Locate and copy each line in the data that contains the word "Task".

(Information given Opens)

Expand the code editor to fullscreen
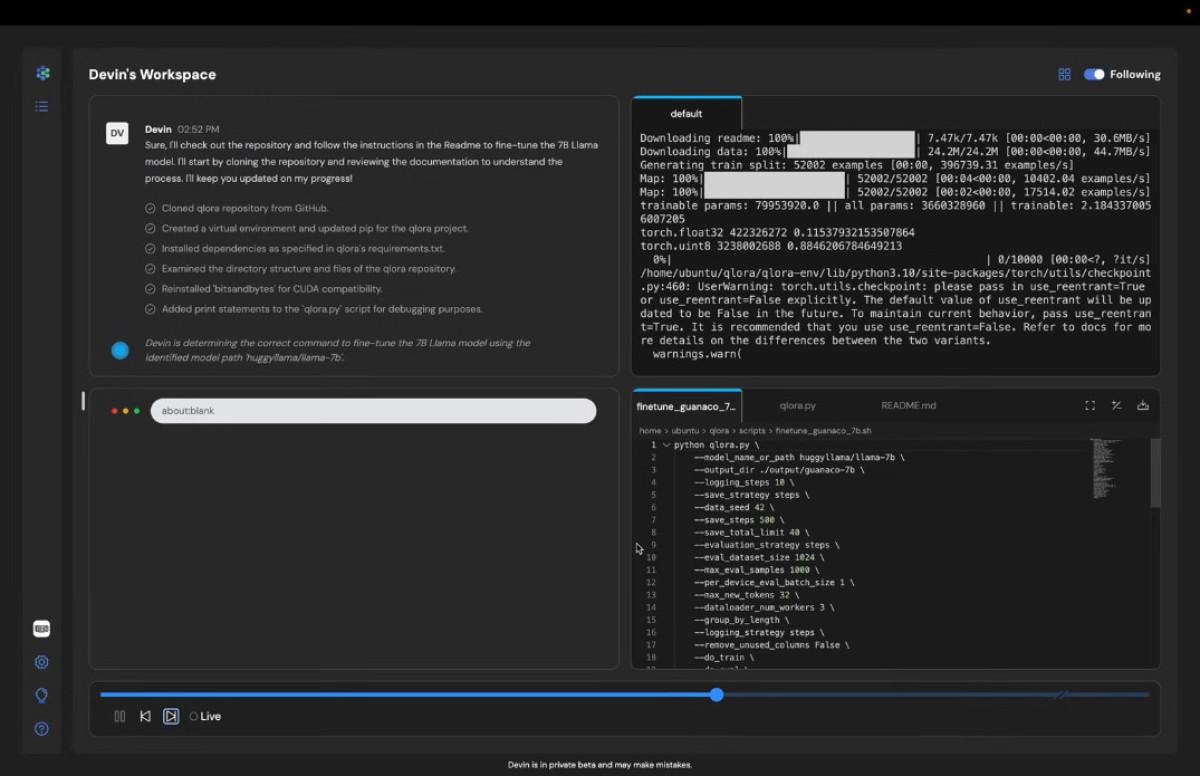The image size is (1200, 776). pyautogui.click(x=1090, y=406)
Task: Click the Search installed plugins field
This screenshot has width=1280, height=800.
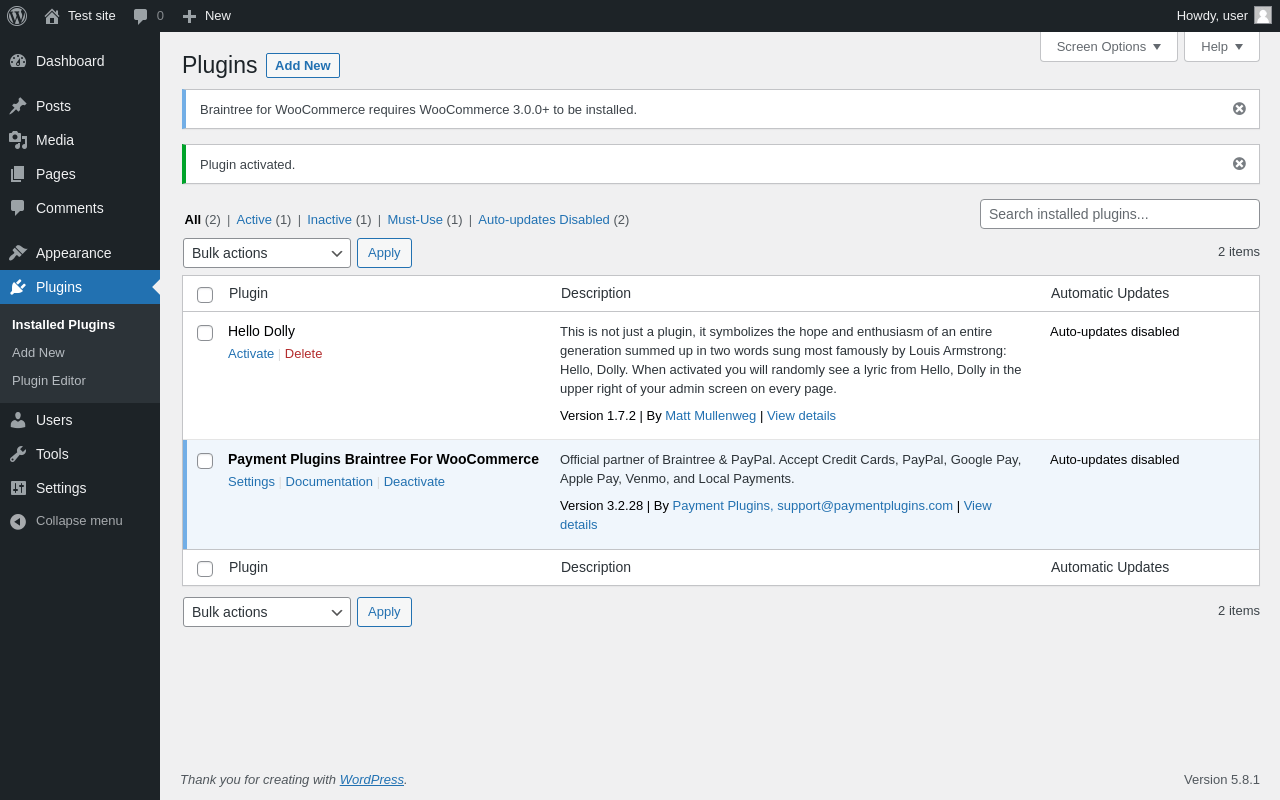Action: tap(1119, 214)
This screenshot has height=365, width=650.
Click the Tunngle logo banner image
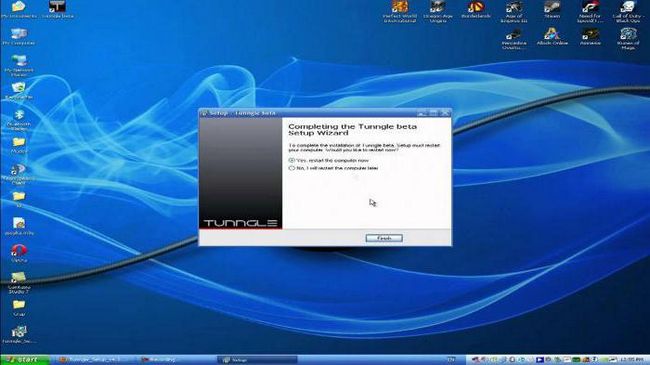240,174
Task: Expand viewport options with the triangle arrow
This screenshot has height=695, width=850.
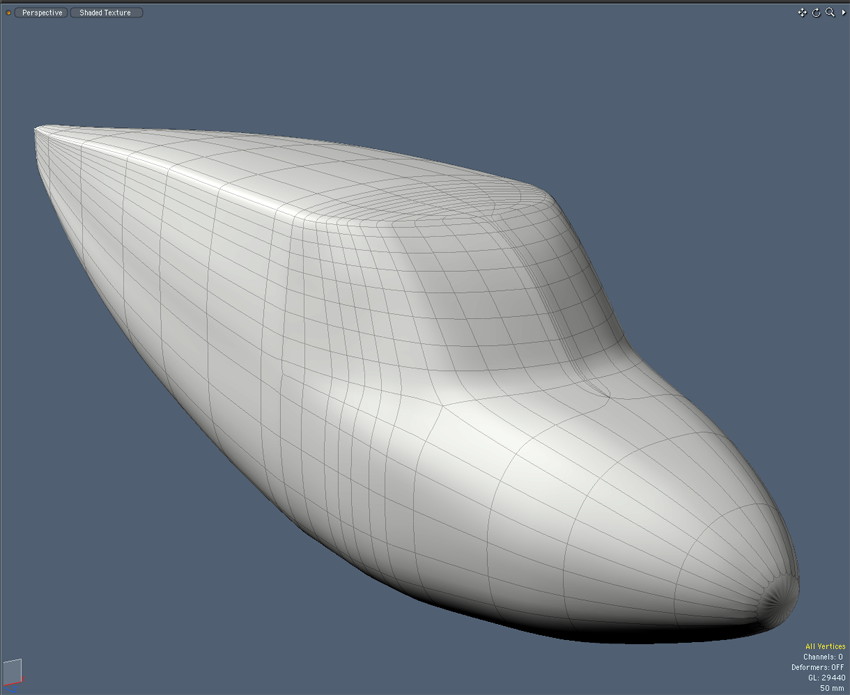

(Information given Closes)

Exercise result:
Task: Click the Search installed plugins field
Task: Expand viewport options with the triangle arrow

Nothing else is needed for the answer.